«Lee-sten!». Un ricordo di Lee Konitz

di Giorgio Cùscito (*)

L’ho visto suonare, e suonava sempre. Cioè, voglio dire, suonava anche mentre non suonava: durante gli assoli degli altri si sedeva, magari sul bordo del piccolo palco quasi a contatto con noi del pubblico, con il suo sax contralto appeso al collo e lo sguardo nel vuoto, ma continuava a essere totalmente immerso nella musica. Ho provato a parlargli – inopinatamente – durante uno di questi momenti, ma fu come risvegliarlo da uno stato di trance. Fece un salto, mi pentii, ma imparai cosa vuol dire veramente ASCOLTARE. Un ascolto attivo, partecipe, totale come quello di un maestro Zen.

Oppure poteva notare di non essere a sua volta abbastanza ascoltato mentre suonava, magari da parte di un batterista bravo ma non abbastanza attento, e allora poteva smettere di suonare. Poteva mettersi a fischiettare, magari. E poi mettersi a ridere. Poteva fare qualsiasi cosa pur di essere ASCOLTATO. Pur di creare una vera e autentica connessione fra i musicisti sul palco. Pur di essere tutti svegli, e mai addormentati nei clichés e nelle note di maniera.

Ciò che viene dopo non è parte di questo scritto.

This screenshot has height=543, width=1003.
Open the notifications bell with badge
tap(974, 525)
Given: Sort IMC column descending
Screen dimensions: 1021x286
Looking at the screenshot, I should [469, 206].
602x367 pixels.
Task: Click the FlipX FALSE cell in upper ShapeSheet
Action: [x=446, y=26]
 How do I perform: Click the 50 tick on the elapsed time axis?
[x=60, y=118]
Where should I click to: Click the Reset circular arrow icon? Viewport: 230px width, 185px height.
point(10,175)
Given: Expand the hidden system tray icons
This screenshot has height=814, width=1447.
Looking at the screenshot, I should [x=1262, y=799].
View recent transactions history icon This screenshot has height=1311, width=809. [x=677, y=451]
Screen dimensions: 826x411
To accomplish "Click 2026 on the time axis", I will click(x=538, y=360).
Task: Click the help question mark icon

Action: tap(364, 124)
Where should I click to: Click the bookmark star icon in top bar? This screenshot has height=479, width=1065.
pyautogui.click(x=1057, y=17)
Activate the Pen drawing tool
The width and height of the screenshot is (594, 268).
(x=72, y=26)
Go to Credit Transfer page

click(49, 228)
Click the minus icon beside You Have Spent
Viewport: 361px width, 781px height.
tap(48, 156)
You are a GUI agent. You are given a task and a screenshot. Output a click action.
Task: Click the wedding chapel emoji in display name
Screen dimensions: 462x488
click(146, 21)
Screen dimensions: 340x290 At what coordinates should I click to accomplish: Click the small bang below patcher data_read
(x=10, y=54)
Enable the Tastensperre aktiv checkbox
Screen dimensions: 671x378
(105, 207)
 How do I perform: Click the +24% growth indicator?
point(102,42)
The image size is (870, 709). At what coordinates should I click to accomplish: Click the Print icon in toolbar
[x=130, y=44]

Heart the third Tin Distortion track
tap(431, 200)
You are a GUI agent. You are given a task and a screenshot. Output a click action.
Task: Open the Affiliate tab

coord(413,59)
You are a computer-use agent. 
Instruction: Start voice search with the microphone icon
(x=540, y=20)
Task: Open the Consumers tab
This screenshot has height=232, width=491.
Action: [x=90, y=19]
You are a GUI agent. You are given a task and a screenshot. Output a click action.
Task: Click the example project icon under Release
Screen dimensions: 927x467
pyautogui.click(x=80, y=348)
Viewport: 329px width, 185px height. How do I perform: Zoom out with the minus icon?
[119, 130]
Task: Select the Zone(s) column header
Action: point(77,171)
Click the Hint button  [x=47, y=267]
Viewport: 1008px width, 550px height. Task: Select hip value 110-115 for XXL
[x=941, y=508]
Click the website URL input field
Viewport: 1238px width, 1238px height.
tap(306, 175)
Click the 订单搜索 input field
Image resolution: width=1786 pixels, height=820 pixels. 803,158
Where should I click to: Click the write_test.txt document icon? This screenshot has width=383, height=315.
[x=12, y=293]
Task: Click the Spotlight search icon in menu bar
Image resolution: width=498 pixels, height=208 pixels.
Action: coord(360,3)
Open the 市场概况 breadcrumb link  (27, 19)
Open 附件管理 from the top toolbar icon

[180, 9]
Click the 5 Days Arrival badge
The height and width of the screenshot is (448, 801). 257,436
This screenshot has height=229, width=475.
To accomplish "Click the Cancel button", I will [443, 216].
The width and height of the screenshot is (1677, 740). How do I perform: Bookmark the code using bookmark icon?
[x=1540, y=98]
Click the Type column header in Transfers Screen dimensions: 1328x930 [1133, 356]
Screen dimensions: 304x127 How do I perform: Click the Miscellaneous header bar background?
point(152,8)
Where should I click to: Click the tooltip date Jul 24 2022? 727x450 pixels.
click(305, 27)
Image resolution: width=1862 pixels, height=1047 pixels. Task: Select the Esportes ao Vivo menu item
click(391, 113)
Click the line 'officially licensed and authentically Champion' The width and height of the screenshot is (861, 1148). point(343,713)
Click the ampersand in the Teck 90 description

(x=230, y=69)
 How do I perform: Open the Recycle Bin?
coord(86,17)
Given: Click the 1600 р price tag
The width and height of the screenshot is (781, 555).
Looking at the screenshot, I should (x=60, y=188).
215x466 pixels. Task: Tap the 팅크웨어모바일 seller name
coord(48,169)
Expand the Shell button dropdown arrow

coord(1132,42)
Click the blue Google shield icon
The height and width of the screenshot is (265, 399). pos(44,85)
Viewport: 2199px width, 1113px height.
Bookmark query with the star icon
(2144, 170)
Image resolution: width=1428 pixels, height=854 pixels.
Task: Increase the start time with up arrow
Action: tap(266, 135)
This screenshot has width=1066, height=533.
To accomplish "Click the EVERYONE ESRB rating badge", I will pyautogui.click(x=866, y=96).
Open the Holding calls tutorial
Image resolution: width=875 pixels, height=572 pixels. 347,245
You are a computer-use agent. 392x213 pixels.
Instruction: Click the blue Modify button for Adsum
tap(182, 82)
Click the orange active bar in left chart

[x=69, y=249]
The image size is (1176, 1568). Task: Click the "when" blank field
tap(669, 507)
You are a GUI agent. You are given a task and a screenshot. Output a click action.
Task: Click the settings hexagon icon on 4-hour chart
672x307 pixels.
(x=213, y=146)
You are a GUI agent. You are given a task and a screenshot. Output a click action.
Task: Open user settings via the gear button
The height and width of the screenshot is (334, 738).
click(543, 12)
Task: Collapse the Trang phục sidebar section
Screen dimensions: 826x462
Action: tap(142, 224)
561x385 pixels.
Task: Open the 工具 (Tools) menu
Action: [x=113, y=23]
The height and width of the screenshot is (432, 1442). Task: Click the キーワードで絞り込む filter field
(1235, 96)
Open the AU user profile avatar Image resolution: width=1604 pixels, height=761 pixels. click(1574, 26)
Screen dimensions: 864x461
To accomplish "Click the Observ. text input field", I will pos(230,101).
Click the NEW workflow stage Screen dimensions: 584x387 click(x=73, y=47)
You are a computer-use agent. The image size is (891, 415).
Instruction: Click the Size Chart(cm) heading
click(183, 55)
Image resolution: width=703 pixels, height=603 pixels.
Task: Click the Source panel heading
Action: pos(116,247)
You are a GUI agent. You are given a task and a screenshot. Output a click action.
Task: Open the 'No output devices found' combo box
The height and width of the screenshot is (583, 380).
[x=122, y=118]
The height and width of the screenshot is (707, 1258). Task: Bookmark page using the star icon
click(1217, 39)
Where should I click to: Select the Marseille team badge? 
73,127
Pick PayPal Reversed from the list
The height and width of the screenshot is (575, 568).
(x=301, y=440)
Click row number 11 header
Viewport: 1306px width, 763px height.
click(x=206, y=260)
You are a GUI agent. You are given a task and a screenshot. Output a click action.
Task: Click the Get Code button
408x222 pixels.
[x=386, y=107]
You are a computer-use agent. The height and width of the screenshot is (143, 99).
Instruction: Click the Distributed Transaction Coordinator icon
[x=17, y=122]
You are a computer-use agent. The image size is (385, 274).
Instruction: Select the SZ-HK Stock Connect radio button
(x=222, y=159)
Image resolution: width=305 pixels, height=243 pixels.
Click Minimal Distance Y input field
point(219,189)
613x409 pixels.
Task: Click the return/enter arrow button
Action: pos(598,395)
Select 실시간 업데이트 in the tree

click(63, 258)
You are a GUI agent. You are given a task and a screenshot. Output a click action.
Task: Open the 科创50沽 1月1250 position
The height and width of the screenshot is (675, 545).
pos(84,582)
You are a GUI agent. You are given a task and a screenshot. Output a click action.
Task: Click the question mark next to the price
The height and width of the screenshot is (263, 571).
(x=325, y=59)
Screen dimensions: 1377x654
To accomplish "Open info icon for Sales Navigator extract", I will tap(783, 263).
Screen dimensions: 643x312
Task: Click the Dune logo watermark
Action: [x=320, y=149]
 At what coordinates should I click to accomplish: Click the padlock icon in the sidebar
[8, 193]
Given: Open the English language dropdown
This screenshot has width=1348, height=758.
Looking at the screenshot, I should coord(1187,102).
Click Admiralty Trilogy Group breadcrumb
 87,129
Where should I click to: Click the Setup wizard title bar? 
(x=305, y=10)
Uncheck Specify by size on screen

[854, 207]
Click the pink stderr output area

Così era Lee Konitz, classe 1927, morto il 15 aprile scorso di coronavirus a New York. Uno dei tanti, troppi musicisti di jazz uccisi in poco tempo dal nuovo, pesante male: Wallace Roney, Ellis Marsalis, Bucky Pizzarelli, Eddy Davis, di tutti Konitz è il più importante. Attivo fin dalla metà degli anni quaranta, fu in quel periodo l’unica vera alternativa al genio del sassofono contralto, Charlie Parker. All’espressionismo e alla veemenza “bluesy” di Parker, Konitz opponeva uno stile rilassatissimo ancorché efficace, dal suono timbrato e composto, quasi da musica classica: come a rimarcare – ancor più di quanto faceva Parker – l’importanza assoluta dello stile di Lester Young. Del resto, nel programma di studi del suo mentore e maestro, il formidabile pianista – originario di Aversa – Lennie Tristano, c’era la memorizzazione profonda e introiettata degli assoli dei grandi della tradizione jazzistica: fra i quali Louis Armstrong certamente, ma anche gli introversi Bix Beiderbecke e Lester Young.

Talmente originale era lo stile di Konitz che Miles Davis lo volle al suo fianco nel 1949 per il suo primo progetto da leader, le storiche registrazioni successivamente riunite sotto il titolo “Birth Of The Cool”. E durante tutti gli anni cinquanta consolidò la propria arte dell’improvvisazione “pura” assieme all’amico e anima gemella musicale Warne Marsh, anche lui proveniente dalla scuola di Tristano.

Successivamente la popolarità di Konitz crebbe enormemente, nel momento in cui decise di agire da solo: armato solo di un sassofono e di una valigetta, cominciò a viaggiare in lungo e in largo per il mondo, suonando con i (migliori) musicisti che incontrava in loco, spesso decidendo il repertorio direttamente a cena, poco prima del concerto. Tanto, per lui, non c’era bisogno di prove: bastava ascoltarsi.

Amava suonare le canzoni americane, i cosiddetti “standards”: secondo lui erano patrimonio comune per tutti i jazzisti del mondo, e tanto ci credeva che cominciava a suonare i brani senza nemmeno dire il titolo, lasciando spesso di stucco i suoi accompagnatori. Un’altra sua convinzione – e lo dimostrava sera dopo sera – era che non c’era troppo bisogno di scrivere pezzi nuovi, perché un vero improvvisatore poteva suonare lo stesso brano migliaia di volte, e ogni volta in un modo completamente diverso.

Lee Konitz ha lasciato una mole di registrazioni impressionante, ha tenuto concerti di altissimo livello fino alla fine della vita, e ha lasciato un segno profondissimo e una impressione indelebile in chiunque abbia avuto modo di incontrarlo, di suonarci insieme o di ascoltarlo. La sua eredità musicale è viva: il suo stile unico ha influenzato legioni di musicisti in tutto il mondo; in Italia si possono citare almeno lo “storico” Cesare Marchini di Genova e il giovane Gabriele Colarossi di Roma come attenti seguaci del suo stile sassofonistico.

Giorgio Cùscito è pianista, sassofonista, arrangiatore e compositore di jazz (Roma, 1965). Già autore di «Archivio del Jazz» per Radiotre RAI.